Miller’s one change Saturday was isolating Ayton defensively, assigning him mostly to USC’s Bennie Boatwright rather than have him be a Swiss Army Knife on the interior.
“This team goes as Deandre goes,” said Miller. “His defense sets the tone for a lot of what we do. It set the tone tonight.”
The UA defense that was a sieve against UCLA, allowing 52 percent shooting and 11 3-pointers. It wasn’t an Iron Curtain against the Trojans, but it was effective, limiting USC to 44 percent.
“Our defense was night-and-day different,” said Miller. “Even when they scored, they earned it.”
Saturday’s losses by USC, UCLA and Washington supplied Arizona with a two-game cushion at the top of the league.
The brawl for second place is going to be a classic. Arizona State is back in the picture, and Thursday’s game in Tempe will be one of the most anticipated in the series since the Fred Snowden vs.

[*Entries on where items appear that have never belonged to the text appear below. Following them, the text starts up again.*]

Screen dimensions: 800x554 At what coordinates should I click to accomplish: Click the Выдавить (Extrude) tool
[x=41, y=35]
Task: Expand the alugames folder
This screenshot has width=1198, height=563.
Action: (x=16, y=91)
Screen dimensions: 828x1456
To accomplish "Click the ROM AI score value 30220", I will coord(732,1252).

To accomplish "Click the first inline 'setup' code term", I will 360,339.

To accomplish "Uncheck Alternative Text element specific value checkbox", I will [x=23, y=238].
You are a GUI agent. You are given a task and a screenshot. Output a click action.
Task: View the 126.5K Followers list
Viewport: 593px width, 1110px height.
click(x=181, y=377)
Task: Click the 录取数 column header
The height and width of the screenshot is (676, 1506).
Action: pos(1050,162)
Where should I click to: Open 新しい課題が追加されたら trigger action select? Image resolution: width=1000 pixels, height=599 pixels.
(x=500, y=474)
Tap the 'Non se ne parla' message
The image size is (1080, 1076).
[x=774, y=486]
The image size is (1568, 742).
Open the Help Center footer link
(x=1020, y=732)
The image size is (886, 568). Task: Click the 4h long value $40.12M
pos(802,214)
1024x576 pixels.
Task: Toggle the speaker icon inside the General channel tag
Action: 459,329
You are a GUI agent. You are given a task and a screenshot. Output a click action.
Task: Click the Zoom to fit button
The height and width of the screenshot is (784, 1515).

Ned Wulk days, back when Arizona was still part of the wild frontier.
But even after Thursday’s game, Arizona must hit the Oregon Trail, and that’s so harrowing that a split might be considered a good week.
What else do you expect in this unpredictable season?
If you’ve watched Miller it’s almost as if he’s aging game to game, sort of the way a president ages over four years. He’s got a touch of gray in his hair, his sideline theatrics seem to be never-ending and his coaching, game-planning and roster management skills have been questioned and debated in every watering hole in Tucson.
Some days he’s portrayed as the man who has gone 81-3 at McKale.
Some days he’s the guy who stubbornly won’t play a zone defense when it seems like it’s the only thing that can fix his defensive-challenged team.
Arizona is 20-6. That’s the low-bar level in Tucson. No one’s walking away from McKale Center thinking that a victory over USC means Arizona will go from No One to No. 1 anytime soon.
For all intents, the season starts Thursday in Tempe.